The US alone has spent about $62 billion on the Afghan security forces since 2002, building a 350,000-strong military force from scratch, but there are serious questions over its long-term sustainability.
Despite the massive investment, the Afghan army suffers from high casualty rates, "insider attack" killings, mass desertions and equipment problems.
"Most corps have shortages of machine guns, fuel and water trucks," said a US government watchdog in a report released a week ago.
The Afghan soldier who killed Greene opened fire during a high-level visit by NATO officers to the Marshal Fahim National Defense University, a sprawling training complex on the outskirts of Kabul.
"This general was an expert in acquisitions -- this is someone who was going to help the Afghans sustain themselves over time," said Graeme Smith, Kabul-based analyst for the International Crisis Group.
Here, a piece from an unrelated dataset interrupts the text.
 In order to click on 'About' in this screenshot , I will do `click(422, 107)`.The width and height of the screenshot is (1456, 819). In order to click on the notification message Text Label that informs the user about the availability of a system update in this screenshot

"He was part of the logistics effort, and the Afghan army is sorely lacking in the essential ability to maintain supply chains of diesel, bullets and spare parts.
"The impact of the attack is likely to be that remaining foreign troops will feel more and more exposed individually if they spend long periods of time surrounded by Afghan colleagues.
"Joint bases have often become segregated, with gates between the two armies padlocked for extra security."
The shooting was by far the highest-profile insider attack of the Afghan conflict, in which scores of US-led NATO troops have been killed by Afghan soldiers turning their guns on their allies.
Also known as "green on blue" attacks, the killings have also forced joint patrols to be overseen by armed guards labelled "guardian angels".
Insider attacks declined rapidly last year as NATO combat troops closed many outposts and reduced operations. Screening of Afghan army recruits was also tightened.
Pentagon spokesman Rear Admiral John Kirby described the attack as an isolated incident, and credited Afghan troops for their work in securing national elections.
"I've seen no indication there's a degradation of trust between coalition members and their Afghan counterparts," he said.